# 2009 vw cc newb p0299 code



## atlgli (Oct 25, 2012)

I have done alot of reading but im thinking the best thing to do is just throw it in the shop. But I dont care to go in there blind and have them bend me over so anyone have a simple run down as to why i would get a p0299 code as to underboost? but the car seems to run fine. Note I havent owned car long but i did realize there seem to be a hissing sound from turbo our mabye just vac making the sound. I have owned many turbo cars but for some reason I did not think this car would have that sound.


----------



## daNinja (Mar 19, 2014)

I got the P0299 code several months ago. It only stored one occurrence so my dealer really wasn't able to do anything. I cleared it and it hasn't came back, yet. 

I know that doesn't really help, but at least you're not alone.


----------



## atlgli (Oct 25, 2012)

[HR][/HR]hmm well I ordered a diverted valve and I'm going to try that before taking to a dealer. I'm more scared of the dealer bending me over because I know nothing about these cars. But the car seems to drive fine it just has a cel on. But I got to figure out how to reset cel after I install part.


----------



## atlgli (Oct 25, 2012)

$929 in shop bill and they didn't fix it. Any help?


----------



## SurferbobGolf (Aug 10, 2005)

I was just recently getting that code. It ended up being a torn DV. Just make sure you go with the new piston version of the DV.

This was the hole in mine, not huge, but enough I guess.


----------



## atlgli (Oct 25, 2012)

■ PARTS OF THE EXERCISE ■
a) Quote the forum thread about the P0299 code word for word, starting with "## daNinja (Mar" and going on through "I install part.".
b) In the forum thread about the P0299 code, how much was atlgli's shop bill?
c) Write what comes next in the forum thread about the P0299 code, picking up right after its last line.

■ PROVIDED RECORDS ■
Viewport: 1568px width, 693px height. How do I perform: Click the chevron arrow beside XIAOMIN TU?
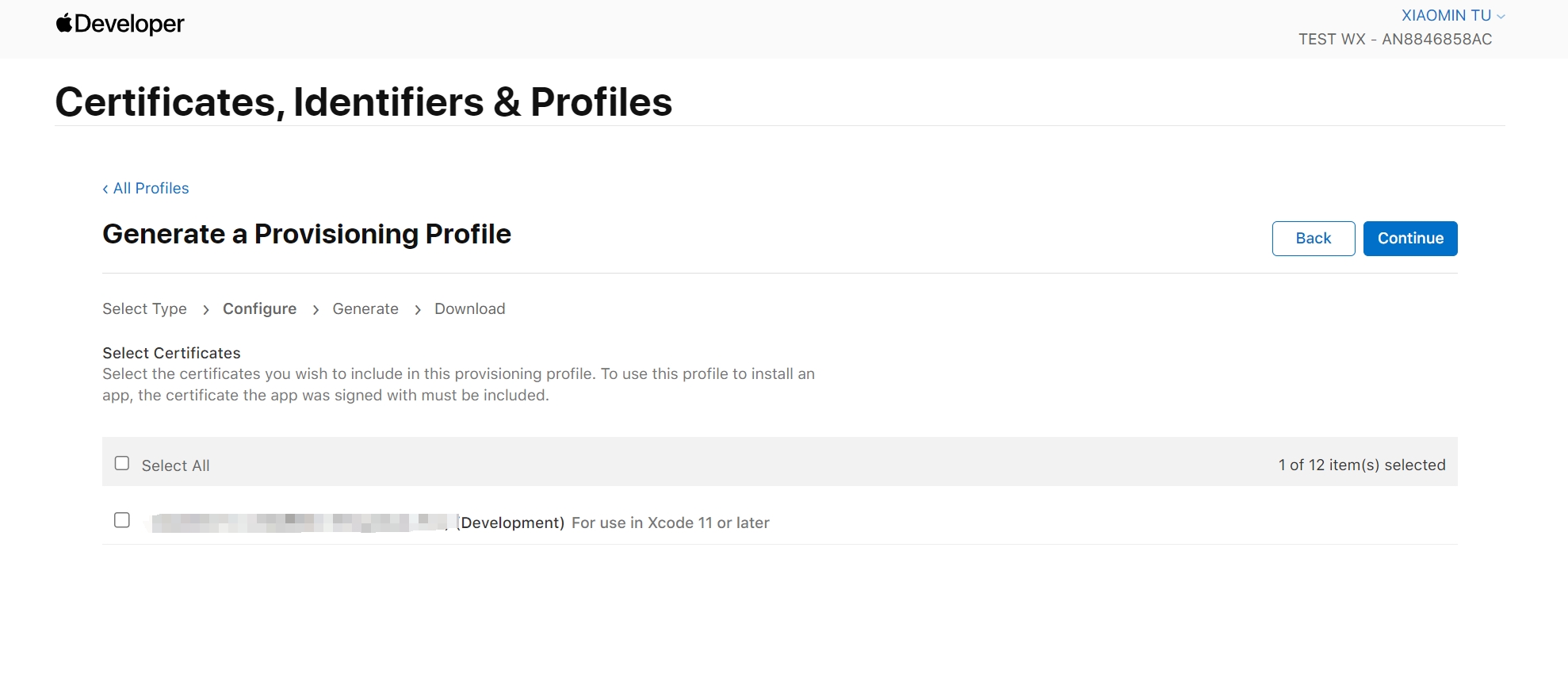pyautogui.click(x=1501, y=17)
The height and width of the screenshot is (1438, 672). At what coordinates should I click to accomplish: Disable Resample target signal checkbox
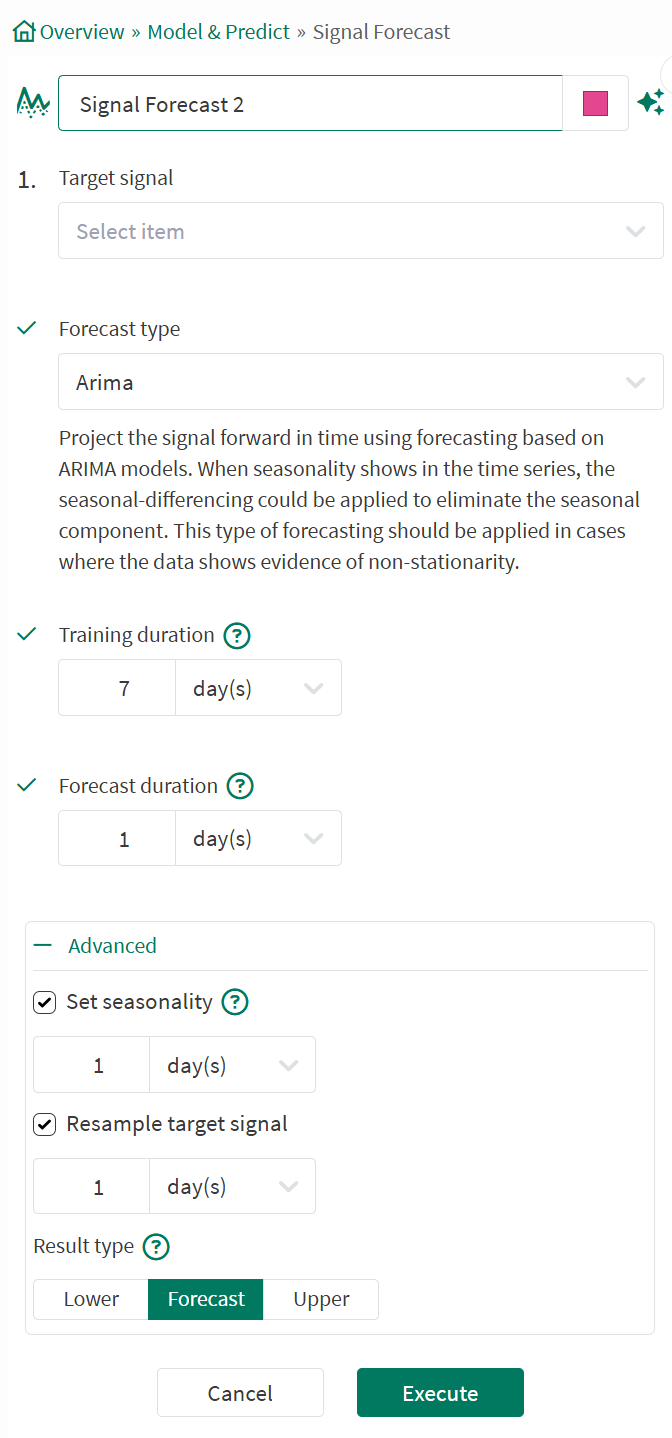(x=44, y=1124)
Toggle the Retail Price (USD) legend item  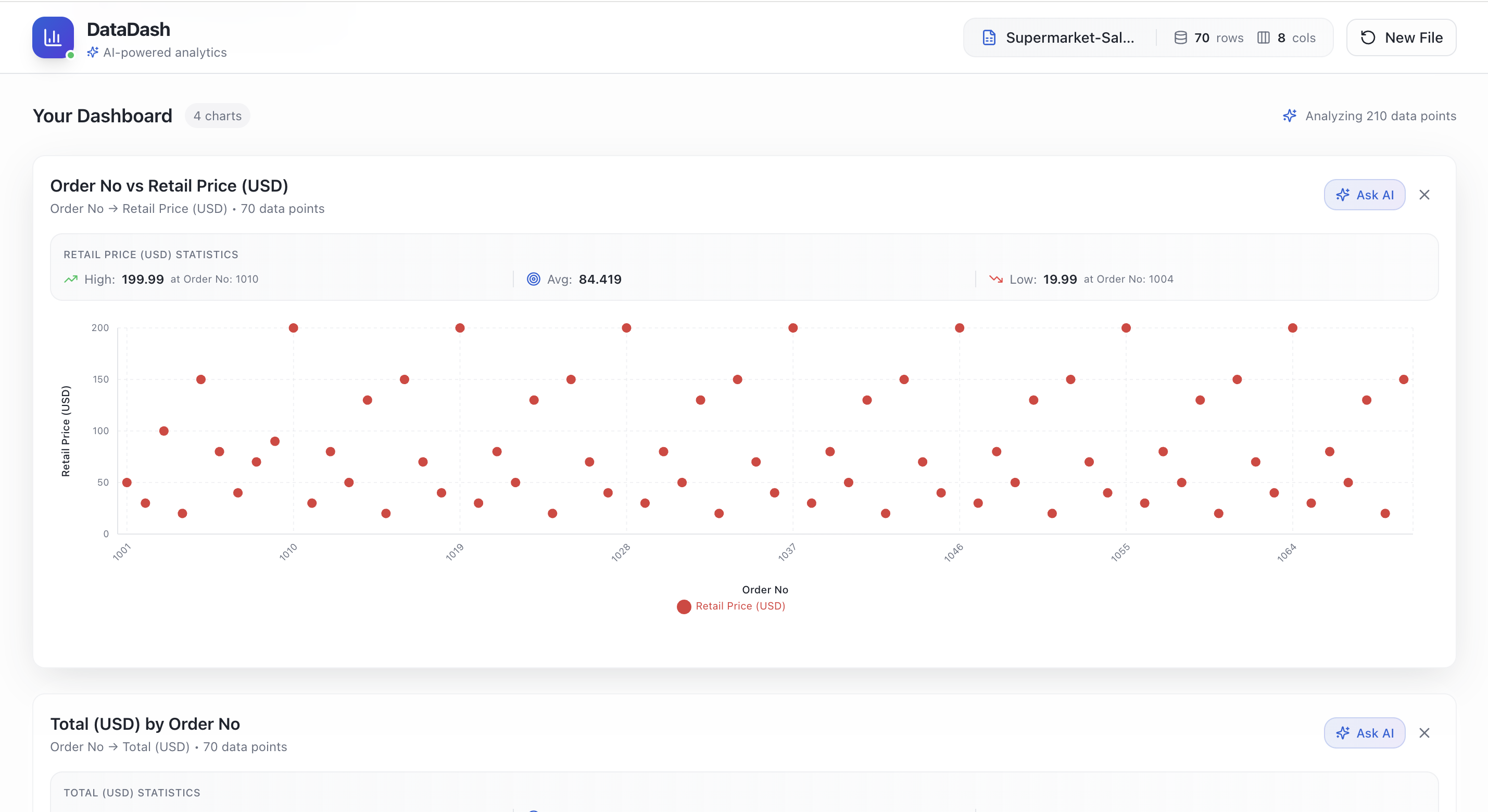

■ ANSWERS ■
a)
## daNinja (Mar 19, 2014)

I got the P0299 code several months ago. It only stored one occurrence so my dealer really wasn't able to do anything. I cleared it and it hasn't came back, yet. 

I know that doesn't really help, but at least you're not alone.


----------



## atlgli (Oct 25, 2012)

[HR][/HR]hmm well I ordered a diverted valve and I'm going to try that before taking to a dealer. I'm more scared of the dealer bending me over because I know nothing about these cars. But the car seems to drive fine it just has a cel on. But I got to figure out how to reset cel after I install part.

b) $929, and the shop didn't fix the problem.

c)
Yea after getting boned by a shop for something I should have not paid for. I got the car on stands and went to change the dv out and looks like the previous owner which was a tech beat me to it with the same upgraded version I bought. So I put it in another shop I have a feeling my turbo is gone but we will see by this weekend what they found. 2 weeks of owning a cc this is just a headache for a car that I purchased from a vw mechanic who I am pretty sure reset the cel before I got it.


----------



## Utwarreng (Jun 29, 2014)

I just had this code come up two days ago on my 2011 with about 82k on it, and I've noticed a real loss of power (mileage too) since then. I went ahead and ordered the diverter valve from ECS Tuning earlier today (http://www.ecstuning.com/Volkswagen-CC-FWD-2.0T/Search/SiteSearch/Diverter_Valve/ES263879/). From everything I've read, it seems as though that's likely the culprit, but even if it's not, it sounds like something that will likely go before too long anyway, so why not replace it with the upgraded piston version.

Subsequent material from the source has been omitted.